• EXERCISE DETAILS: Continue the blog post below about the Supreme Court's delay of the Clean Power Plan, starting right after its last sentence and leaving aside the material that follows it.

I have no idea why I did not finish and publish the previous post. I am a bit annoyed at myself for failing to finish the post because today, in a partisan vote, the Supreme Court delayed implementation of the Clean Power Plan. (On the other hand, if you were a student in the seminar I taught at Hoover that summer, then you already know all about this!)
We do not know why the Republican justices decided to delay implementation. It could be worried about one of the first two arguments that I mentioned in the previous post. Or it could be that bit of bad drafting that I averred to but did not discuss.
In 1990, Congress passed two contradictory versions of an amendment to Section 111(d) of the Clean Air Act. The House version said that the EPA could not regulate power plant emissions under this section if it had already regulated another pollutant from these plants. The Senate version allowed the EPA to issue rules on new pollutants even from plants that were already regulated. For those of you interested in the exact language:
- House version: rulemaking will proceed for “any air pollutant … not … emitted from a source category which is regulated under Section 112.” E.g., no future regulation of new pollutants from sources that are already regulated.

• DATA SECTION:
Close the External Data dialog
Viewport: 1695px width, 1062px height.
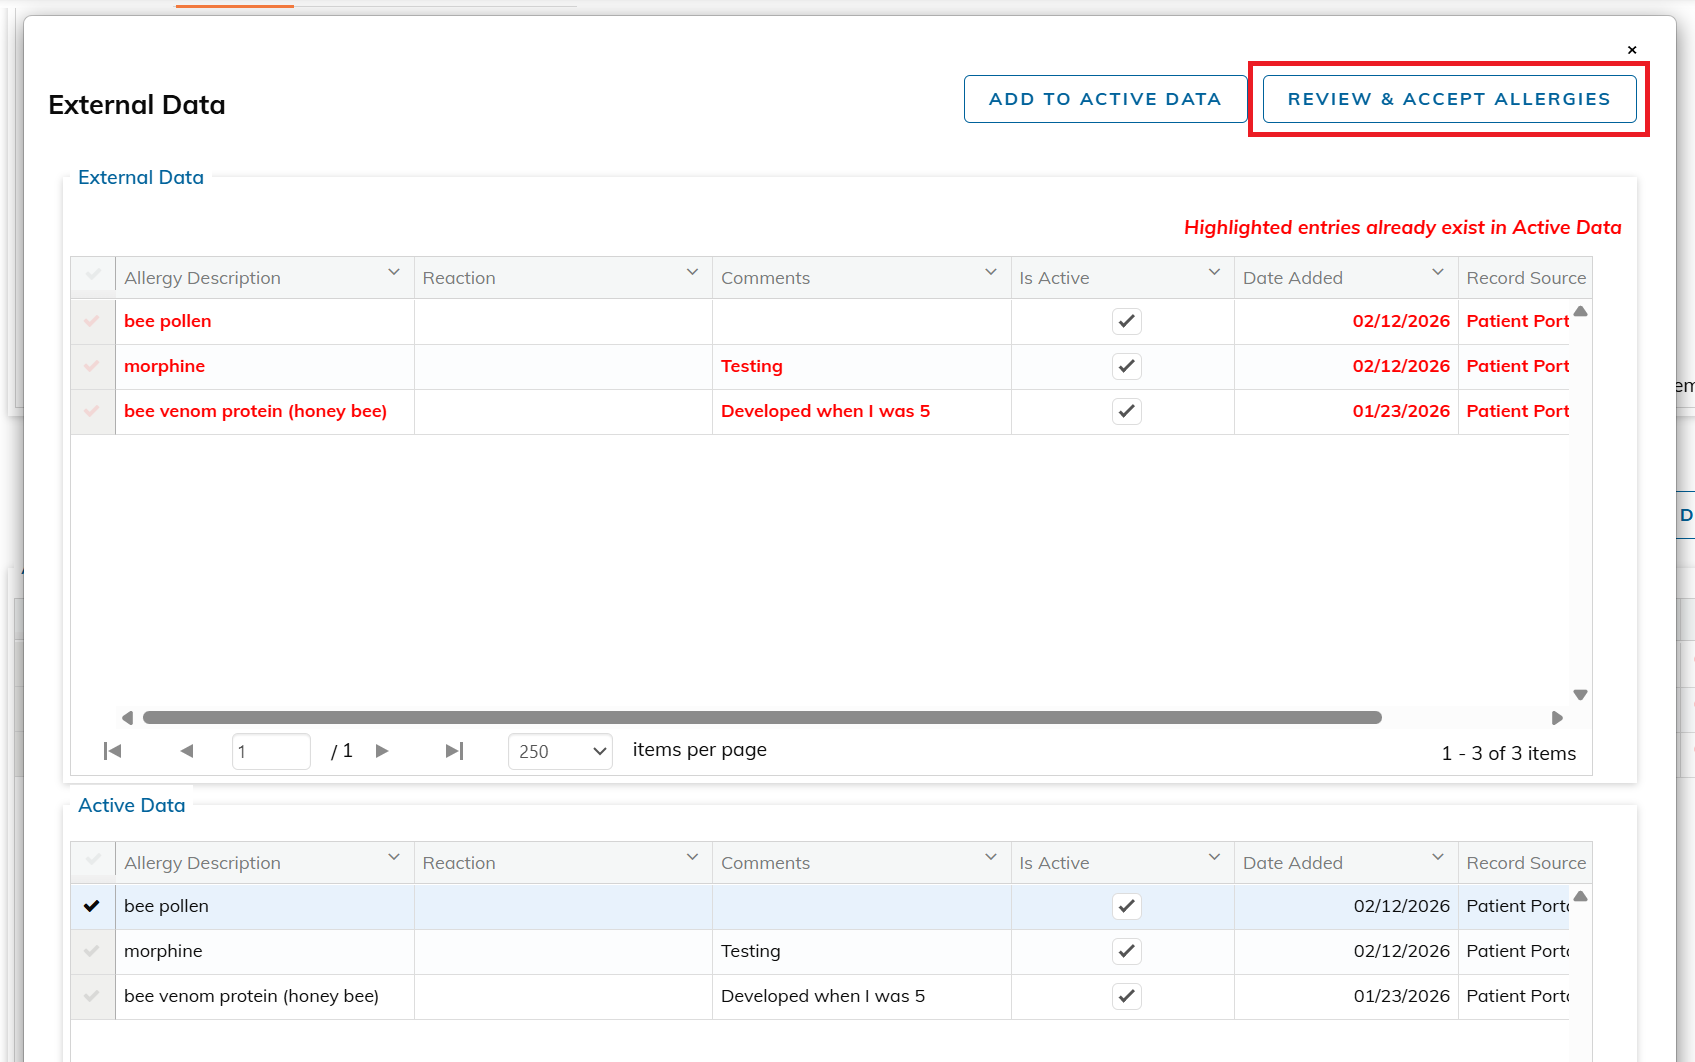1632,50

• WRITTEN ANSWER:
- Senate version: rulemaking will proceed for “any air pollutant . . . not included on a list published under . . . 112(b).” E.g., only certain specific pollutants are excluded from future regulation.
Congress, however, screwed up. Instead of choosing one version or the other, the conference committee somehow managed to insert both into the final bill. The “Section 112 exclusion,” therefore, is a contradictory mess. If you want to kill the Clean Power Plan, then you want to argue that the House language applies.
The requests for a stay can be found here. Most of them seem to hinge upon some version of the “beyond the fence” argument and the confused language of the Section 112 exclusion.
Shades of King v. Burwell! For those of you unfamiliar with Supreme Court cases, King v. Burwell was an attempt to kill Obamacare that hinged upon a single badly-drafted line.
The D.C. circuit rejected the applications for a stay of the plan, but now the Supreme Court has stepped in. We will have to see, but I feel pessimistic about the Clean Power Plan’s chances. Although the legal arguments presented in these last two posts are not particularly powerful, they are also far from specious.
Larry Tribe, on the other hand, has presented a specious case against the Plan based on the Fifth and Tenth Amendment. If you want to see an avowed liberal tie himself in weird knots in order to justify a conservative outcome because he is being paid to do so, go click the link.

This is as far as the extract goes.